You can also train using my function main.py train

usage: main.py train [-h] prototxt input_weights output_weights iterations log_file

.

Tools

I have a few python scripts to run computations on optical flow, you can check in tools.py. The most interesting functions are :

  • apply_flow_reverse : warp an image, given a flow.
  • tools to build a dataset : generate_dataset that uses generate_two_images_and_flow, which, from one image, generates two sub-images that are translated, and the corresponding flow.

TODO : calculer sur les datasets pour chaque image le flot par rapport a l'image de depart, et le warp. Ensuite calculer la L2 entre le warp et l'originale

  • avec les bandes noires
  • sans les bandes noires (normalisé sur le nombre de pixels)
  • en remplaçant les bandes noires par la moyenne de l'image

FlowNet2 models

They are listed in the flownet2 paper : https://arxiv.org/pdf/1612.01925.pdf

  • FlowNet2 : The biggest model, best results but the slowest (~5s for 1 flow, but should be much faster according to paper).
  • FlowNet2-s : the fastest model, but bad results

And between those two : FlowNet2-CSS, FlowNet2-SS

3D reconstruction

You need the point cloud library for this.

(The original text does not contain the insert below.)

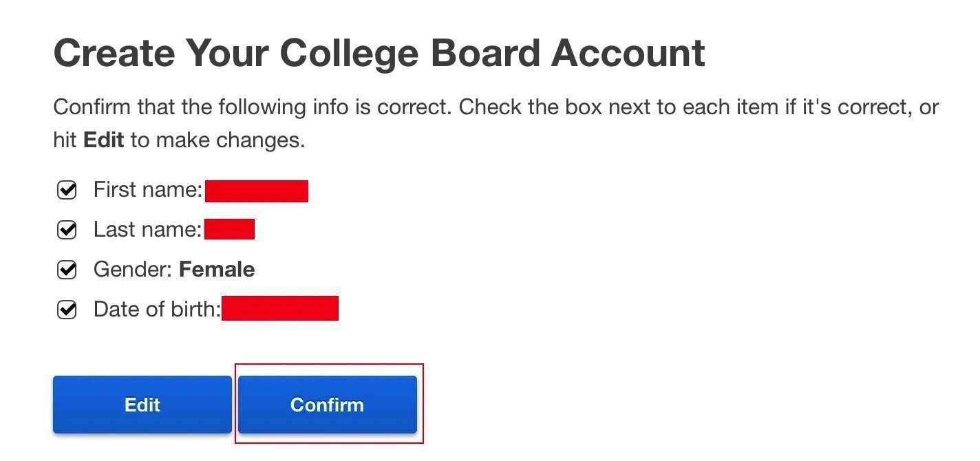Toggle the Last name checkbox

[x=67, y=230]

You can use the optical flow to perform 3D reconstruction.

I copied three files from the RECONSTRUCT[1] library and adapted them to work with optical flows obtained with flownet.

To use it : modify the paths in the reconstruct.py file, at the end.add You have to give the two images, the flow, and the output paths. Then run python reconstruct.py. It will save a 3D point cloud in pcd format.

You can then vizualize it with pcl_viewer[2] from Point Cloud Library.

You can also change sensor parameter in the processing.py file, line 49 (sensor size, and focal length).

Summary of results.

Fine tuning

I tried to fine-tune FlowNet2-S and FlowNet2-SS on the translation dataset, but I never got better results than with the default weights (except on translated images). They were very bad visually.

I didn't manage to fine-tune train the big FlowNet2 network.

Other approachs we could use to fine tune to our dataset :

  • Use the same method they used, but with the lake images as a background, and copy paste natural objects on the foreground (trees, houses).
  • We can even do something like having 2 or three layers of depth, that move relatively to one another, to simulate a translation of the boat.
  • Try to train using the warp loss. I almost did this but had no time to finish.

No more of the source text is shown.